**TEXTO DE LEITURA**
..........
Para as pessoas cisgêneros (indivíduos que se identificam com o sexo biológico com o qual nasceram) a alteração pode parecer apenas um procedimento padrão e formal, porém, quem não se identifica com o seu gênero de nascença (transexuais e travestis) o processo interfere na garantia de direitos deste grupo, descreve Alexya Manente, 25, de Ribeirão Pires. 

A atriz e cantora da Estância participou de uma campanha de retificação promovida pela Casa Neon Cunha, ONG que atende a população LGBTQIA+ da região. 

“Se não fosse por essa campanha não conseguiria realizar a mudança sozinha, tanto pela questão financeira quanto pela quantidade de documentos necessários. A vontade de mudar o nome começou quando tive a certeza que eu era uma pessoa trans e não somente gay, pois sentia que ia muito além de orientação sexual”, completou Alexya. Ela pontua ainda quais serão as primeiras medidas quando estiver com o novo registro em mãos. “Vou poder ir ao médico sem passar por constrangimentos em relação ao nome na ficha de atendimento. Além disso, poderei tomar as providências legais com quem desrespeitar o meu nome.”

Integrante da Casa Neon Cunha, Rai Neves, 40, conta que a organização pretende ampliar as ações de retificação e crítica os valores para retirada dos documentos solicitados. “A maioria das pessoas que participaram da ação são mulheres trans e pretas que vivem em extrema condição de vulnerabilidade. Muitas não teriam condições financeiras para fazer o processo se não fosse por campanhas. Por isso, pretendemos continuar oferecendo ao longo do ano suporte para mudança de nome dos que mais precisam”, finaliza Rai. 

Estudante denuncia episódio de transfobia na UFABC

“A identidade de alguém começa com o nome. Porém, o meu não foi respeitado, justamente em um espaço de conhecimento.” O desabafo é de Mycaell Allegreti, 24 anos, estudante de planejamento territorial da UFABC (Universidade Federal do ABC). Ele denuncia a instituição por transfobia, por parte de um docente de neurociências da universidade.
..........
**INSTRUÇÃO DA TAREFA 1**
No texto sobre retificação de nome de pessoas trans, liste todas as pessoas cuja idade é informada, cada uma com a respectiva idade.
**INSTRUÇÃO DA TAREFA 2**
Prolongue o texto sobre retificação de nome de pessoas trans a partir do ponto em que ele termina.
O material não é necessário.

**SEGMENTO DE DADOS**
..........
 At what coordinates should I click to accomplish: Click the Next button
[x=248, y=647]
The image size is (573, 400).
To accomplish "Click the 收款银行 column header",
..........
**ÁREA DE RESPOSTA 1**
- Alexya Manente, 25 anos
- Rai Neves, 40 anos
- Mycaell Allegreti, 24 anos

**ÁREA DE RESPOSTA 2**
Segundo Mycall, seu nome social não foi respeitado na sala de aula, mesmo com a apresentação do RG já retificado, além do mesmo nome já constar na lista de provas. 

O aluno acusa ainda a instituição de demora para atualizar seu nome social no sistema interno, gerando assim diversos constrangimentos.

“As pessoas, alunos, professores e funcionários, aproveitaram que o sistema demorou para atualizar para continuarem me chamando pelo outro nome. Apesar de existirem cotas para pessoas trans na universidade, faltam políticas públicas que assegurem a permanência dessa população no espaço. A mudança só ocorreu porque expus o caso nas redes sociais, senão até agora estaria desatualizado”, afirma.

Procurada pelo Diário, a UFABC alegou, por meio de nota, que “a universidade respeita e oferece suporte incondicional aos direitos humanos, e tem dado especial atenção aos direitos das pessoas que compõem a comunidade LGBTQIA+. A direção tomou conhecimento do caso, por meio de correspondência eletrônica recebida em 15 de julho. Como providências imediatas, considerando toda a responsabilidade institucional em assegurar a ampla compreensão do fato relatado, foi atendida a solicitação de agendamento de reunião entre a reitoria e entidades representativas estudantis para tratar do assunto, incluindo o Coletivo Prisma - Dandara dos Santos.”